__WHAT THE EXERCISE ASKS__. Every record must be repeated precisely as it stands.

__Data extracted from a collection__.

--*--

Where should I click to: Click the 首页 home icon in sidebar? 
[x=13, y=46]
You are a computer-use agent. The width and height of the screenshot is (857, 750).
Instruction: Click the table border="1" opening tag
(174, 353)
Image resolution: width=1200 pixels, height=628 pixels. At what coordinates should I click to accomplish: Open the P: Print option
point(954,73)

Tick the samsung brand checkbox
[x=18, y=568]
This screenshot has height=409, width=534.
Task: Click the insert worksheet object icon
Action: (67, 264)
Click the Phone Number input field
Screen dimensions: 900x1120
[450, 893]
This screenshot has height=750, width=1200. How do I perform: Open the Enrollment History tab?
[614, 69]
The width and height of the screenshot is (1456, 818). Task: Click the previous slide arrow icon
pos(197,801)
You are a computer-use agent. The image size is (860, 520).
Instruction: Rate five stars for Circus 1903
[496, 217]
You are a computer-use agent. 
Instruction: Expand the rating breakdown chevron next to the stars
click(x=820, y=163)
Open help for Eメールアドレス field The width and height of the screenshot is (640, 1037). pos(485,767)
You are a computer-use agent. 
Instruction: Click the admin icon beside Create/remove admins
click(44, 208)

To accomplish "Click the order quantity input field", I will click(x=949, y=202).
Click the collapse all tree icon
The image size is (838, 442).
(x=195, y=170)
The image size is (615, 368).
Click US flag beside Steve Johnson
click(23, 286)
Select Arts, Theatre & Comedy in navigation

--*--

__EXERCISE ANSWER__.
Where should I click to: Click the 首页 home icon in sidebar? 
[x=13, y=46]
You are a computer-use agent. The width and height of the screenshot is (857, 750).
Instruction: Click the table border="1" opening tag
(174, 353)
Image resolution: width=1200 pixels, height=628 pixels. At what coordinates should I click to accomplish: Open the P: Print option
point(954,73)

Tick the samsung brand checkbox
[x=18, y=568]
This screenshot has height=409, width=534.
Task: Click the insert worksheet object icon
Action: (67, 264)
Click the Phone Number input field
Screen dimensions: 900x1120
[450, 893]
This screenshot has height=750, width=1200. How do I perform: Open the Enrollment History tab?
[614, 69]
The width and height of the screenshot is (1456, 818). Task: Click the previous slide arrow icon
pos(197,801)
You are a computer-use agent. The image size is (860, 520).
Instruction: Rate five stars for Circus 1903
[496, 217]
You are a computer-use agent. 
Instruction: Expand the rating breakdown chevron next to the stars
click(x=820, y=163)
Open help for Eメールアドレス field The width and height of the screenshot is (640, 1037). pos(485,767)
You are a computer-use agent. 
Instruction: Click the admin icon beside Create/remove admins
click(44, 208)

To accomplish "Click the order quantity input field", I will click(x=949, y=202).
Click the collapse all tree icon
The image size is (838, 442).
(x=195, y=170)
The image size is (615, 368).
Click US flag beside Steve Johnson
click(23, 286)
Select Arts, Theatre & Comedy in navigation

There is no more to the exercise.